* [Dataset content]:
= = = = = = =
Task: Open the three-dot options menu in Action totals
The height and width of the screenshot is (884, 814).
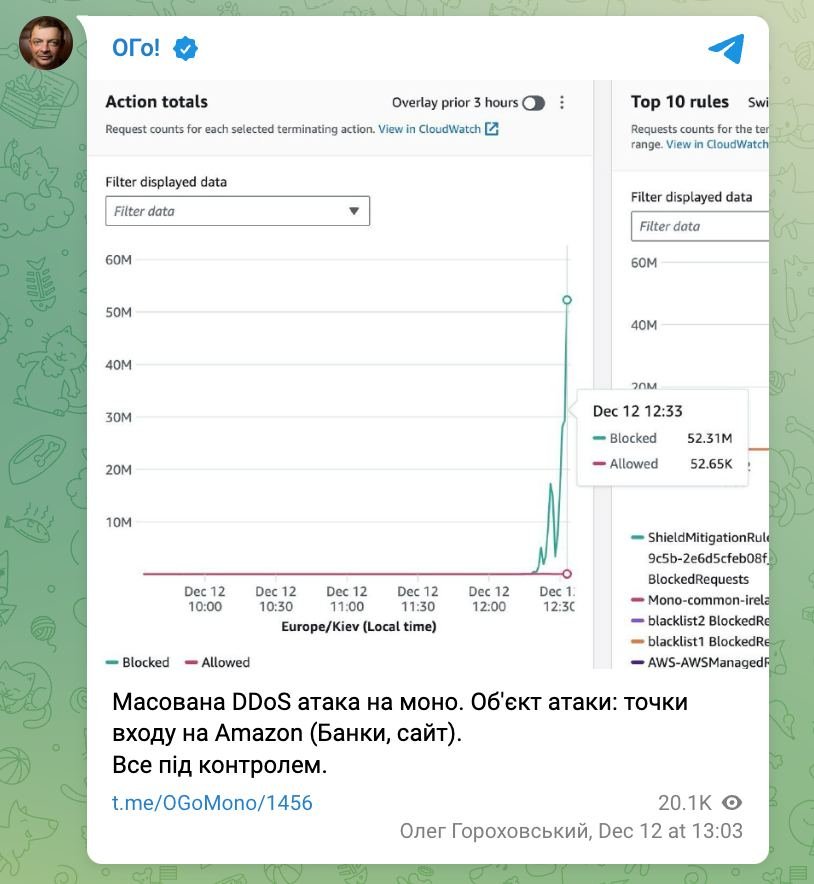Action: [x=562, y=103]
= = = = = = =
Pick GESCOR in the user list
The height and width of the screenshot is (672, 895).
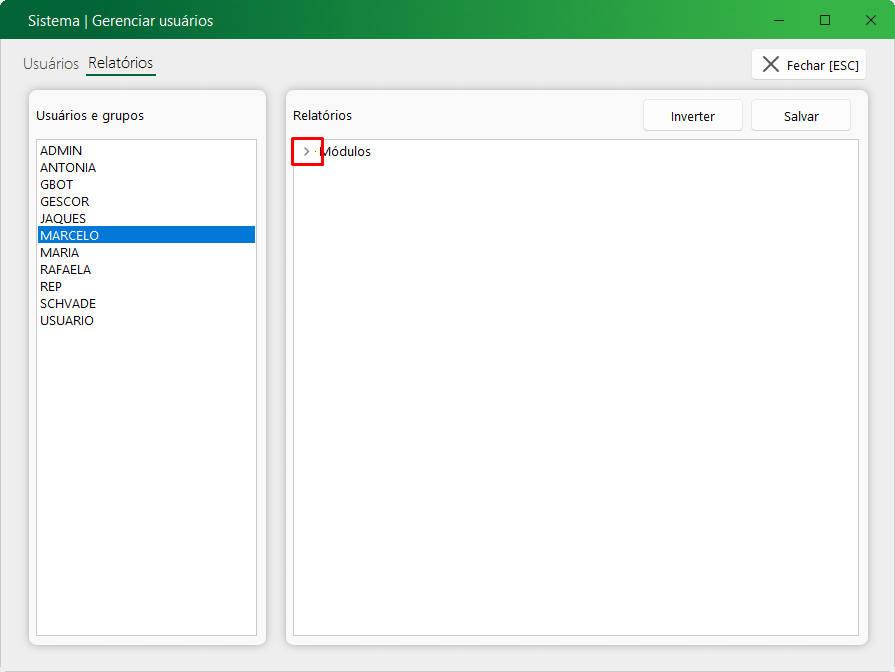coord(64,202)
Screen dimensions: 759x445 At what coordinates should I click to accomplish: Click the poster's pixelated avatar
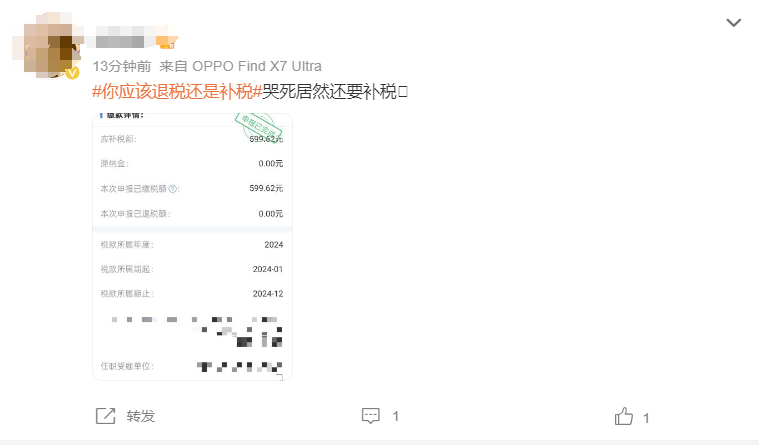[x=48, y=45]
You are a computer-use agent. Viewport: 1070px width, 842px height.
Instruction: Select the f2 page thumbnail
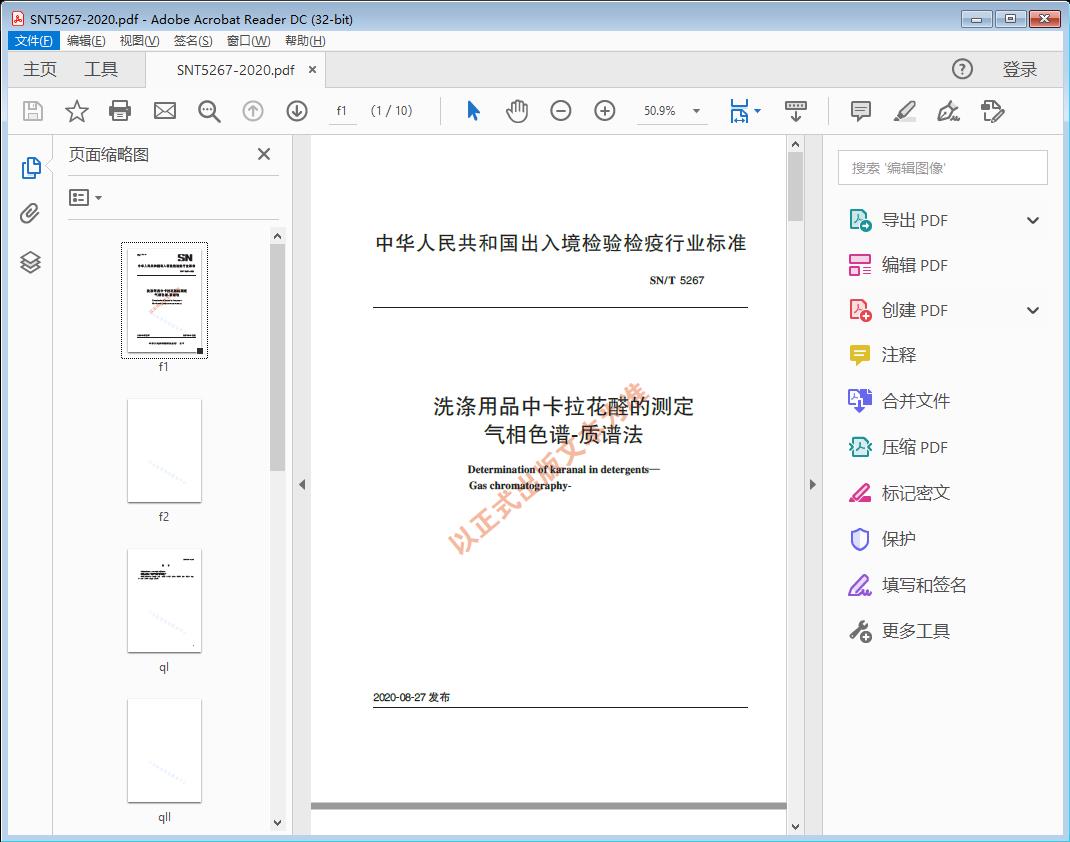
= = = = = = =
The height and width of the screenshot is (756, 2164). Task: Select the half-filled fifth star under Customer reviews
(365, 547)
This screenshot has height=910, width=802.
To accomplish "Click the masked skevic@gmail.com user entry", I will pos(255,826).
= = = = = = =
* [Exercise directions]:
Word for word, retype the lines in the entries above that run from the one with "Pick GESCOR in the user list" through the one with "Instruction: Select the f2 page thumbnail". Both ends count; pictures do not.

* [Expected answer]:
Pick GESCOR in the user list
The height and width of the screenshot is (672, 895).
coord(64,202)
Screen dimensions: 759x445 At what coordinates should I click to accomplish: Click the poster's pixelated avatar
[x=48, y=45]
You are a computer-use agent. Viewport: 1070px width, 842px height.
Instruction: Select the f2 page thumbnail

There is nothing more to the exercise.